Defense attorney Norm Eisen, co-author of a Brookings Institution report on the special grand jury investigation, said Graham’s calls to Raffenspersger and then Trump’s call to the secretary a few weeks later “really dovetail together nicely as evidentiary pieces of intent on both individuals’ part.”
For that reason, Graham may have to assert is Fifth Amendment privilege during questioning on the grounds that what he said could be incriminating, added Eisen, former President Barack Obama’s ethics czar and special counsel to the House Judiciary Committee during Trump’s first impeachment.
“If I were his lawyer, I certainly would strongly urge him to do that, because I think he could go very quickly from being a witness to a target in a nanosecond by just testifying,” Eisen said. “So I think that’s the reason why he’s been so aggressively fighting this thing.”
Graham isn’t the only high-profile witness who’s scheduled to appear before the special grand jury on Tuesday.
Former White House Counsel Eric Herschmann was also slated to speak with jurors, though it’s unclear if he will be appearing since Texas, where he resides, has kept subpoena challenges from other Fulton witnesses under wraps. Relying on evidence made public by the Jan. 6 committee, Herschmann’s Fulton summons cited conversations he had with several Trump campaign lawyers, including Rudy Giuliani, Sidney Powell and John Eastman, about “their efforts to influence the results of the November 2020 elections in Georgia and elsewhere.”
Herschmann, who became known for the colorful language he used when recounting his conversations to the Jan. 6 committee panel, did not respond to requests for comment.
Jurors were also initially expecting to hear from Trump’s former national security adviser, Michael Flynn, on Tuesday after a Sarasota, Fla., judge affirmed Flynn’s grand jury summons last week.

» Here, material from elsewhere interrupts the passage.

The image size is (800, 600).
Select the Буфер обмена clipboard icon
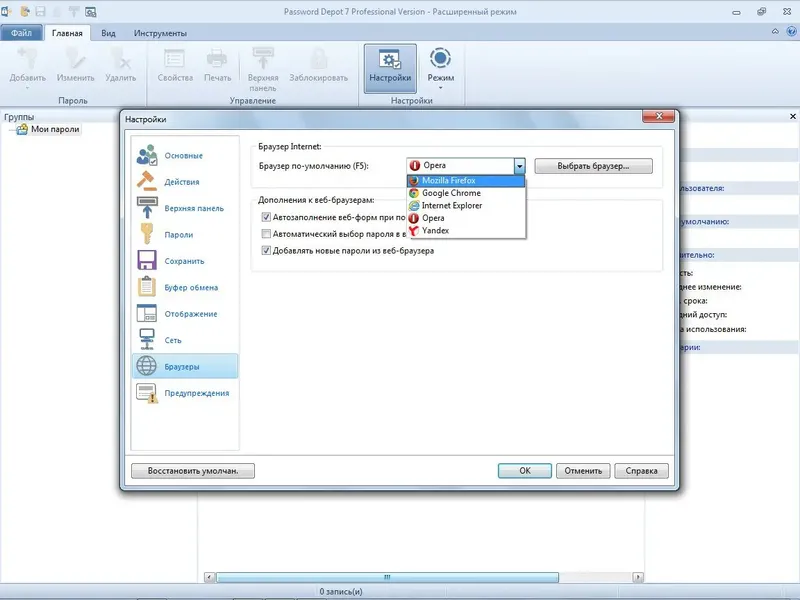tap(147, 287)
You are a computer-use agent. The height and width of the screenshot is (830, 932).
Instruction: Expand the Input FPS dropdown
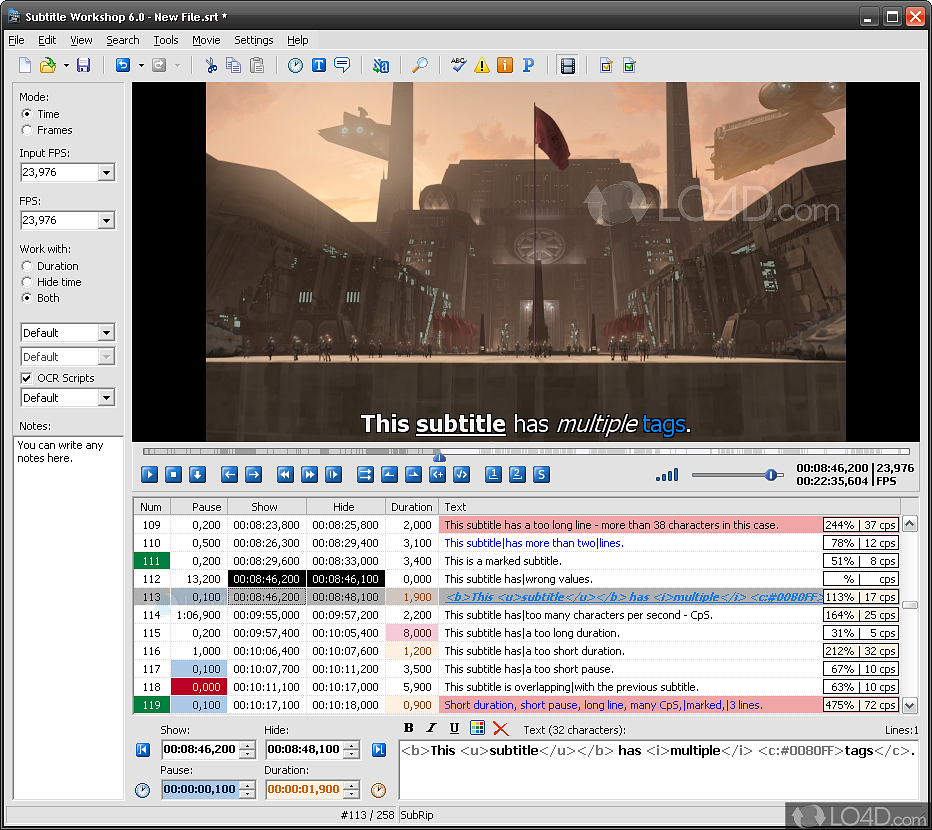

Flynn’s attorneys appealed the ruling, and on Friday Florida’s Second District Court of Appeals approved a provisional stay on Flynn’s appearance.

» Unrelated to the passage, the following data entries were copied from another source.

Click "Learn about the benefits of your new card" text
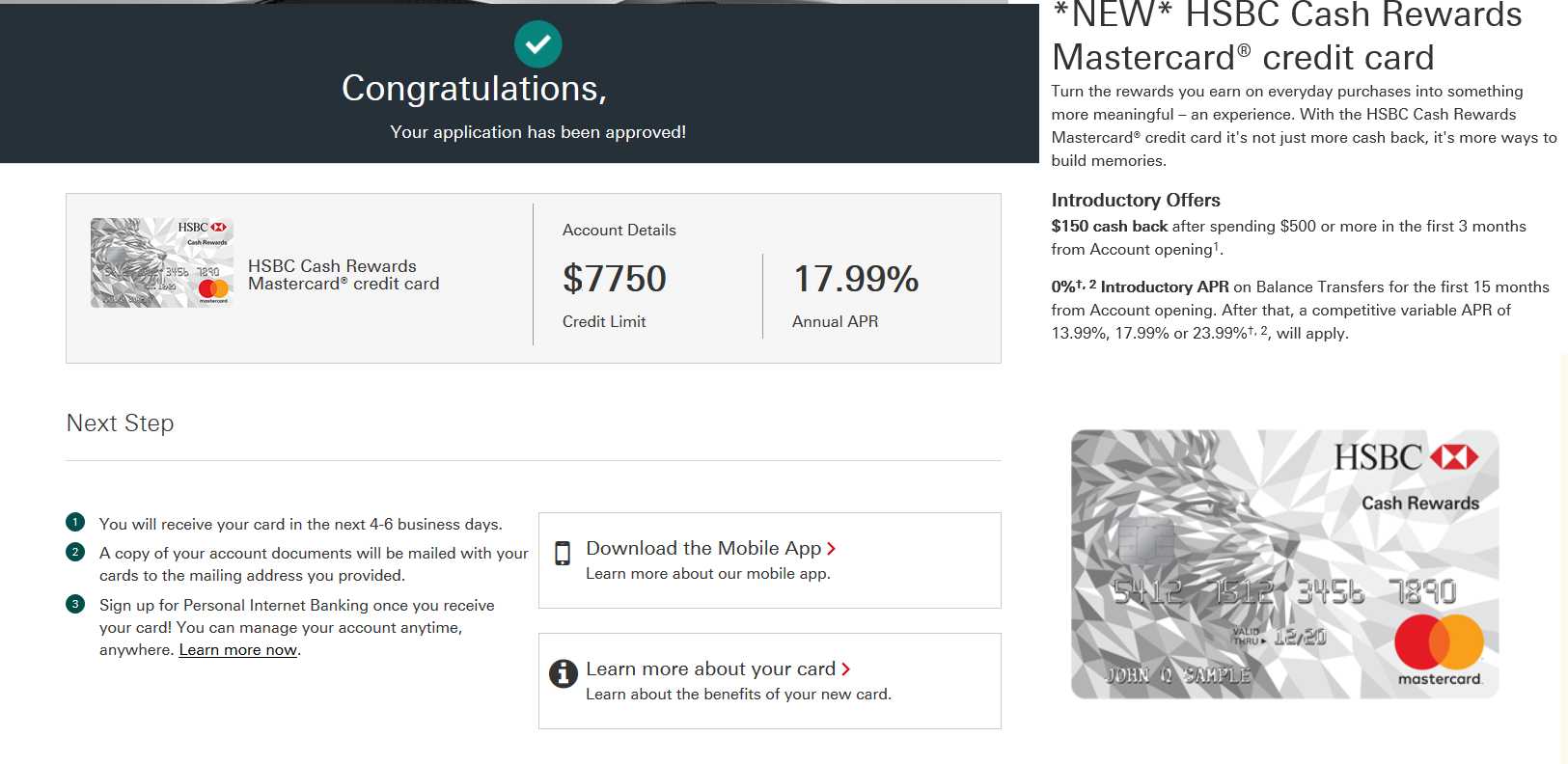The width and height of the screenshot is (1568, 764). point(738,695)
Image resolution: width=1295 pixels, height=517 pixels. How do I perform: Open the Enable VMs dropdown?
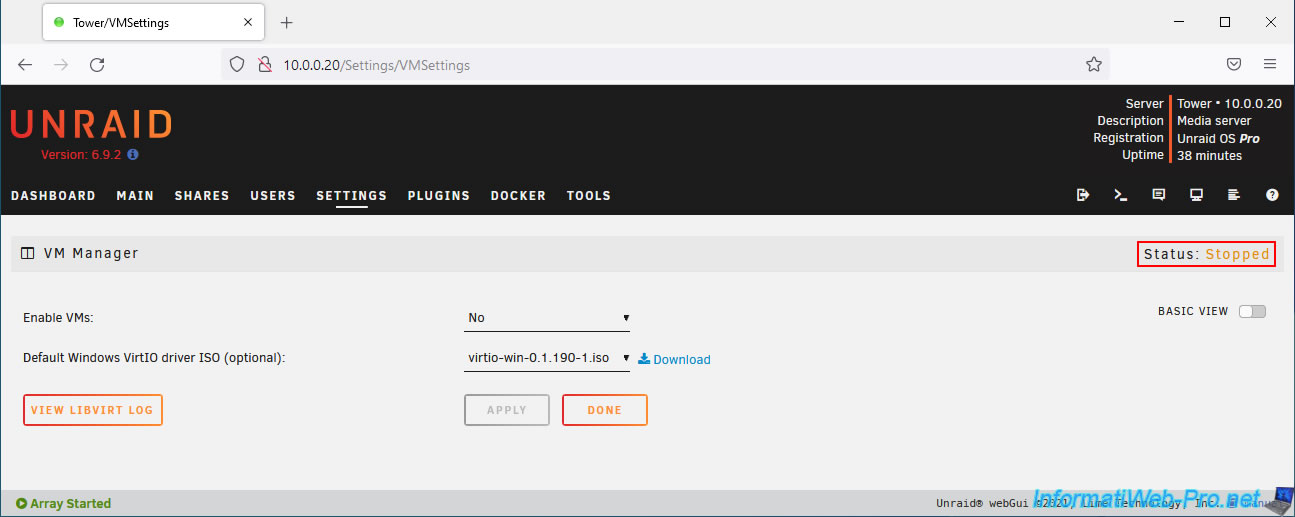[x=547, y=318]
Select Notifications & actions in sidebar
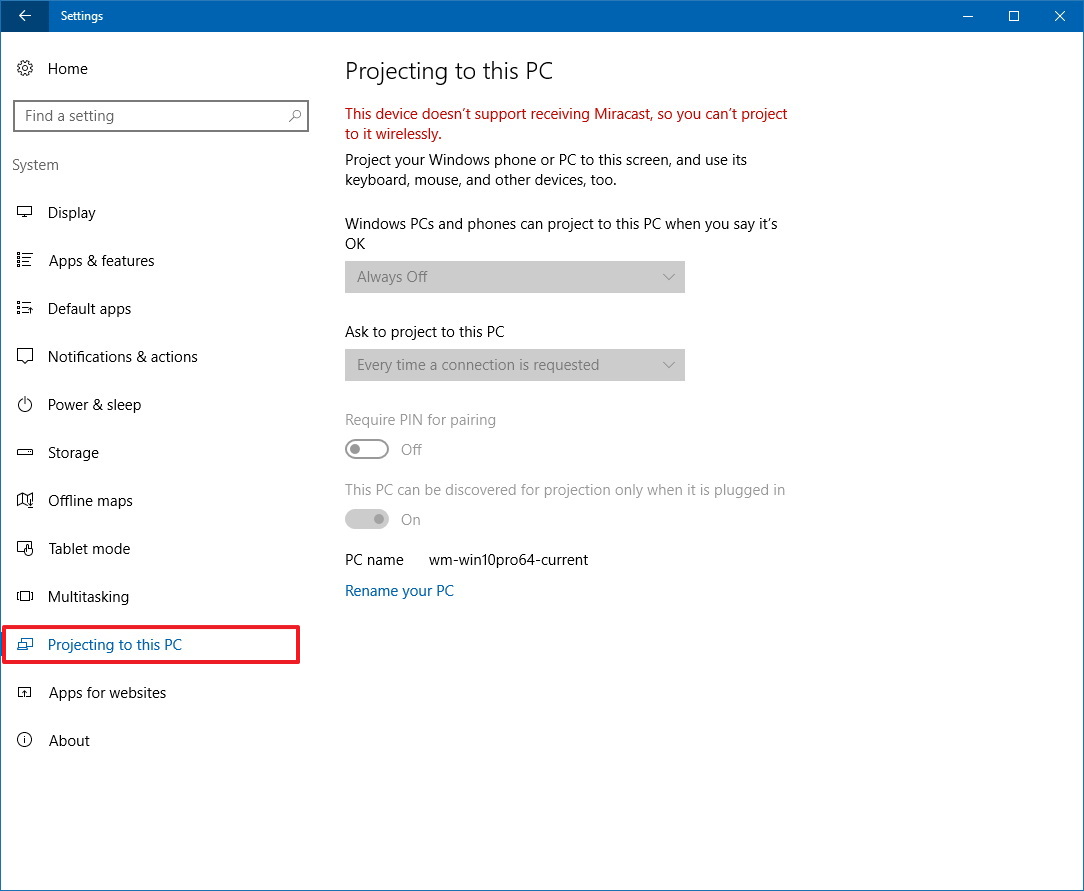Screen dimensions: 1084x891 (x=122, y=357)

Flynn isn’t the only grand jury witness appealing lower court rulings forcing them to testify at the Fulton courthouse.
Former White House Chief of Staff Mark Meadows this week appealed his challenge to the South Carolina Supreme Court, citing “issues of significant public interest and legal principles of major importance.” That came a few days after the Virginia Court of Appeals granted former House Speaker Newt Gingrich a stay on a lower court’s ruling that directed him to testify before the grand jury on Nov. 29.

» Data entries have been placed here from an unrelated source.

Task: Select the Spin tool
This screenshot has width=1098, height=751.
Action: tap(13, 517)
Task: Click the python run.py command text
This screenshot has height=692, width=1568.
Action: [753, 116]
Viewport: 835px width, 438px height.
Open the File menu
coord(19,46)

Witnesses who blow off their testimony date and aren’t in the middle of an active appeal could face legal consequences, such as a warrant for their arrest so they can be taken to Atlanta to testify.
The action comes as Fulton prosecutors have signaled the grand jury’s work is winding down. Assistant District Attorney Will Wooten told a Florida judge last week that “there are very few witnesses left.”
“We don’t anticipate that the grand jury will go on much longer,” Wooten said.
One remaining decision on the horizon: whether to subpoena Trump himself, especially in light of the Republican announcing his third run for the presidency last week.
Graham’s legal challenge is still technically alive, but it’ll essentially be moot after he appears in Fulton.
By lifting the stay on Graham’s questioning, the Supreme Court essentially deferred to an August ruling from U.S. District Judge Leigh Martin May that says Graham could be questioned about matters that are political in nature. That includes any communications or coordination with the Trump campaign; public statements Graham made about Georgia’s 2020 elections; and any alleged effort to “cajole” or “exhort” Raffensperger to throw out ballots or alter Georgia’s election practices.
Prosecutors cannot ask about anything related to Graham’s official work in Congress, May said, due to legislative privilege laid out in the Speech or Debate clause.
A Graham spokesman did not return requests for comment in recent days. For his part, Graham has indicated he wouldn’t hesitate to fight back against questions he deems to run aground of legislative privilege.
Graham could raise any issues about individual questions from the grand jury or prosecutors to Judge May, an Obama appointee the Senate unanimously confirmed to the bench in 2014. Graham voted in favor of May’s nomination at the time.